Orbital effect on the in-plane critical field in free-standing superconducting nanofilms

TL;DR

This paper investigates how the orbital effect influences the in-plane critical magnetic field in free-standing superconducting nanofilms, revealing suppression of critical field oscillations and changes in phase transition behavior.

Contribution

It provides a detailed analysis of the orbital effect on critical fields and phase transition order in superconducting nanofilms, extending understanding of thickness-dependent phenomena.

Findings

Orbital effect suppresses critical field oscillations.

Finite slope of critical field-temperature near Tc due to orbital effect.

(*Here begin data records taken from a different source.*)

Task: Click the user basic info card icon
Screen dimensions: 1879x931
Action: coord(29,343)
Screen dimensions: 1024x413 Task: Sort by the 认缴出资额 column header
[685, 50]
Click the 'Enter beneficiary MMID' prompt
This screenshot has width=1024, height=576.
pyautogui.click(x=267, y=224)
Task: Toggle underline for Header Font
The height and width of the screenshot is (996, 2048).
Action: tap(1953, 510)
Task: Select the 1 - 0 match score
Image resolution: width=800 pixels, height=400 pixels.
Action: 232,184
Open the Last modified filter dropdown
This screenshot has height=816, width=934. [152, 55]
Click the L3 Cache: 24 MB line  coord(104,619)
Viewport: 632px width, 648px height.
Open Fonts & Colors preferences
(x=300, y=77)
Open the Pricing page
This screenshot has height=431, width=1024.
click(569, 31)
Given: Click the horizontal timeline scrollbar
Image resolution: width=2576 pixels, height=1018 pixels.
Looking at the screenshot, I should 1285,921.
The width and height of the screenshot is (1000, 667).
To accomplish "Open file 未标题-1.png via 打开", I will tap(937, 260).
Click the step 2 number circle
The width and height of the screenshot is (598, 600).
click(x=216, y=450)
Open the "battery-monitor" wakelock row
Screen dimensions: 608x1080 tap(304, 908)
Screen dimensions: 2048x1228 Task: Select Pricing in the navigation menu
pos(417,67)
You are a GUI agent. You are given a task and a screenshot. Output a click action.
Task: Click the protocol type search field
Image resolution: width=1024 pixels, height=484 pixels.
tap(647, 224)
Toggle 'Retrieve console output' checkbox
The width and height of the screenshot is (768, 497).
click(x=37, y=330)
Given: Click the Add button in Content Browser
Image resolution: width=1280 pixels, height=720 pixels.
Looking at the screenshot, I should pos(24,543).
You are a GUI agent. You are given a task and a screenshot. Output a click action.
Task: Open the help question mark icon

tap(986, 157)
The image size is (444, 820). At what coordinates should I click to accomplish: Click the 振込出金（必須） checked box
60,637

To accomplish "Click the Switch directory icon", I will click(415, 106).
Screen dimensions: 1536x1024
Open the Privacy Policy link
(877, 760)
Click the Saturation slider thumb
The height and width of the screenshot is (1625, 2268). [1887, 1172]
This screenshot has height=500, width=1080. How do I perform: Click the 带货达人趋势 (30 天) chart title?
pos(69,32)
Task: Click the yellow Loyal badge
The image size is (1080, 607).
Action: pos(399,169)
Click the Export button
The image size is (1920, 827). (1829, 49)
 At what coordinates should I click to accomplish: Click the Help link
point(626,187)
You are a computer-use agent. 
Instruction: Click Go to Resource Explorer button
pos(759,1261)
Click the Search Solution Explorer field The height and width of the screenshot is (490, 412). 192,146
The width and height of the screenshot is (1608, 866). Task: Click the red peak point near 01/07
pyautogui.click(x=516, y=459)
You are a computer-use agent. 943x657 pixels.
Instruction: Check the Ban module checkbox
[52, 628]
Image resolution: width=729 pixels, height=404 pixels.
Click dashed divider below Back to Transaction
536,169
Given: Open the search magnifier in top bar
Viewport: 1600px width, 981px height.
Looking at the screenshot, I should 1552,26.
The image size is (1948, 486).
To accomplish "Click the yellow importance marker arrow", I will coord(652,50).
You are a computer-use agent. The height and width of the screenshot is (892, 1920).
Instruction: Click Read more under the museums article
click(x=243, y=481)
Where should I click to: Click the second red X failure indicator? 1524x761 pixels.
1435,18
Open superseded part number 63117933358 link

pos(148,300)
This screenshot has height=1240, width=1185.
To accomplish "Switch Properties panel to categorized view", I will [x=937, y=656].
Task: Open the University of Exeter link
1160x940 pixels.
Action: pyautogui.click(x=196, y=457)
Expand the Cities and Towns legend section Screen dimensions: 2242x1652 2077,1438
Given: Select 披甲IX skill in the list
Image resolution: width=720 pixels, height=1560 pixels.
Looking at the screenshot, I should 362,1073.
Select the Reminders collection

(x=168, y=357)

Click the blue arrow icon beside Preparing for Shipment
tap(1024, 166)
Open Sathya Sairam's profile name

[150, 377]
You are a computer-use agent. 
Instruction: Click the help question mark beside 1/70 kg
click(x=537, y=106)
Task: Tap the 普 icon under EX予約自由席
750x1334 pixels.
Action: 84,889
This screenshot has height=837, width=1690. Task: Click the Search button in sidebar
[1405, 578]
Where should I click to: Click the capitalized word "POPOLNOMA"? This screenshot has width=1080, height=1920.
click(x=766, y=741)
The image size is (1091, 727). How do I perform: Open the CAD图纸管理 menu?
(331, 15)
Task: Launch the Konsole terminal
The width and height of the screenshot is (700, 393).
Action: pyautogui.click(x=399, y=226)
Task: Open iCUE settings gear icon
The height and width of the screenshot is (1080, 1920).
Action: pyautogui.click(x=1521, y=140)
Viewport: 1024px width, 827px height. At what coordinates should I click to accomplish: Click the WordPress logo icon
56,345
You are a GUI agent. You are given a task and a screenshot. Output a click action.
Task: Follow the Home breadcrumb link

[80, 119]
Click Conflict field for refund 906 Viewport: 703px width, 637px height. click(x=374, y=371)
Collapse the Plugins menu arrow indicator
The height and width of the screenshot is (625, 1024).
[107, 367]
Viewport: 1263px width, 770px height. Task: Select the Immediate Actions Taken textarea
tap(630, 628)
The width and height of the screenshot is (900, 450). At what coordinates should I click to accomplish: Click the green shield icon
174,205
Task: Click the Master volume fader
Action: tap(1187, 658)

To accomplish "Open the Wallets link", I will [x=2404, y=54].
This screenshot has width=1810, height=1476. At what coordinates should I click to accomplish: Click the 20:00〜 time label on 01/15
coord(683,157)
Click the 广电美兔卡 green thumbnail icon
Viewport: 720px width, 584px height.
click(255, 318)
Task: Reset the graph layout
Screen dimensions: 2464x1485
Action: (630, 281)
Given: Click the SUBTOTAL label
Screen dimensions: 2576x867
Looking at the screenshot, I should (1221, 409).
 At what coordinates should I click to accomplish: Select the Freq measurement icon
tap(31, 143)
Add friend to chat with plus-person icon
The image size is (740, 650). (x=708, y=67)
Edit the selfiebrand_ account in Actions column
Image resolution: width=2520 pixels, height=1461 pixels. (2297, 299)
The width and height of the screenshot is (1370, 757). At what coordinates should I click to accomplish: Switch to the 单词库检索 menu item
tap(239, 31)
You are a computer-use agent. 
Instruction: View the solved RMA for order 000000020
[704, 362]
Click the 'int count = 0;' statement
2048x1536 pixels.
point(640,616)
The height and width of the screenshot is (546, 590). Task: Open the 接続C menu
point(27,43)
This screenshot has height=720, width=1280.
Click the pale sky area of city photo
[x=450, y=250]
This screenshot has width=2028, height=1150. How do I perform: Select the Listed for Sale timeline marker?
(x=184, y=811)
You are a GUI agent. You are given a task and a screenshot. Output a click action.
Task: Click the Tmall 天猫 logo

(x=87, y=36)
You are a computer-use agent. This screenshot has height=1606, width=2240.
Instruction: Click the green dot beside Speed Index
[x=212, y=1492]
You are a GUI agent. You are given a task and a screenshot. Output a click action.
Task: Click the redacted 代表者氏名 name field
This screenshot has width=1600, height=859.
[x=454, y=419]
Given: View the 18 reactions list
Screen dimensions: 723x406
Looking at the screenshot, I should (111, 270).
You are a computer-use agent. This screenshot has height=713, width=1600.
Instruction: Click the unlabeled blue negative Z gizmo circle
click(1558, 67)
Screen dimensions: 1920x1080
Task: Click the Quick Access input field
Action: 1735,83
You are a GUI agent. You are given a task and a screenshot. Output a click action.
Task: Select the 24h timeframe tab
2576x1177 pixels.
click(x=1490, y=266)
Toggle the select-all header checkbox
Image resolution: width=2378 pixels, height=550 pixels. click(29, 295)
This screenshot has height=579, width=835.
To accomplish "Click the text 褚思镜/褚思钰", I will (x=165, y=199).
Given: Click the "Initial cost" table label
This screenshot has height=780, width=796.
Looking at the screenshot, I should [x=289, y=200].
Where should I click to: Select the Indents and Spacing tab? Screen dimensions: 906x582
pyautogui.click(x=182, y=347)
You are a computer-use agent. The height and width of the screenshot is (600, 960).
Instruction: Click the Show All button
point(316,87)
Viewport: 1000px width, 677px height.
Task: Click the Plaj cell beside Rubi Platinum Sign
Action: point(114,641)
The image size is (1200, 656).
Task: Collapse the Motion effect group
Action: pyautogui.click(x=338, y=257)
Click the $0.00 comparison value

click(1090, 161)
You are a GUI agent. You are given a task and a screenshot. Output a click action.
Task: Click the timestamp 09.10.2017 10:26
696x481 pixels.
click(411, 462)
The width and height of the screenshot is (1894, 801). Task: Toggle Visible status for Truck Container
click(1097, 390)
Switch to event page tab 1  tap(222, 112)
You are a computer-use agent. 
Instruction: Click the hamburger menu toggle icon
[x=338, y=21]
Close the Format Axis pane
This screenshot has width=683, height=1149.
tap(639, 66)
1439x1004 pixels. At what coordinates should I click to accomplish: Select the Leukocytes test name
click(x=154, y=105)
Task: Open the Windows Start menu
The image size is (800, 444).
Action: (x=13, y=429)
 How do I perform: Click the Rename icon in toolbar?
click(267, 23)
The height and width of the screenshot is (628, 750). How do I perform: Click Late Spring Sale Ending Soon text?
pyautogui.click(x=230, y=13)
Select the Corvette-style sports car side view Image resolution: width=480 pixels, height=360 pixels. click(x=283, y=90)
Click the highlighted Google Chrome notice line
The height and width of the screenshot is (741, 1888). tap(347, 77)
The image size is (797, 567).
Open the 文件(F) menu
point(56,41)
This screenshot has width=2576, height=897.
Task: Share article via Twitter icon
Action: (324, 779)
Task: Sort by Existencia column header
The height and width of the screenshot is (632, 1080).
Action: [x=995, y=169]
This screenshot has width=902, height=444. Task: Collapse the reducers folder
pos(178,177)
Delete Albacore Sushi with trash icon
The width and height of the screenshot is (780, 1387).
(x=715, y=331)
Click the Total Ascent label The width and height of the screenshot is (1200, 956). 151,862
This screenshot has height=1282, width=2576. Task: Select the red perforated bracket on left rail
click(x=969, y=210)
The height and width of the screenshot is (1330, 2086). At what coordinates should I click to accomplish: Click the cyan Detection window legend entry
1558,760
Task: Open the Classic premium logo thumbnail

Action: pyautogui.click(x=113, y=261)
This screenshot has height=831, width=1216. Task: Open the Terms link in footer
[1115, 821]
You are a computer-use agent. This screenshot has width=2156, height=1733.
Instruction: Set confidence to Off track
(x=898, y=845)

Transition to first-order phase transition at a specific temperature.

Abstract

The superconductor to normal metal phase transition induced by the in-plane magnetic field is studied in free-standing Pb(111) nanofilms. In the considered structures the energy quantization induced by the confinement leads to the thickness-dependent oscillations of the critical field (the so-called 'shape resonances'). In this paper we examine the influence of the orbital effect on the in-plane critical magnetic field in nanofilms. We demonstrate that the orbital term suppresses the critical field and reduces the amplitude of the thickness-dependent critical field oscillations. Moreover, due to the orbital effect, the slope $H_{c,||}-T_c$ at $T_c(0)$ becomes finite and decreases with increasing film thickness in agreement with recent experiments. The temperature $t^*$ at which the superconductor to normal metal phase transition becomes of the first order is also analyzed.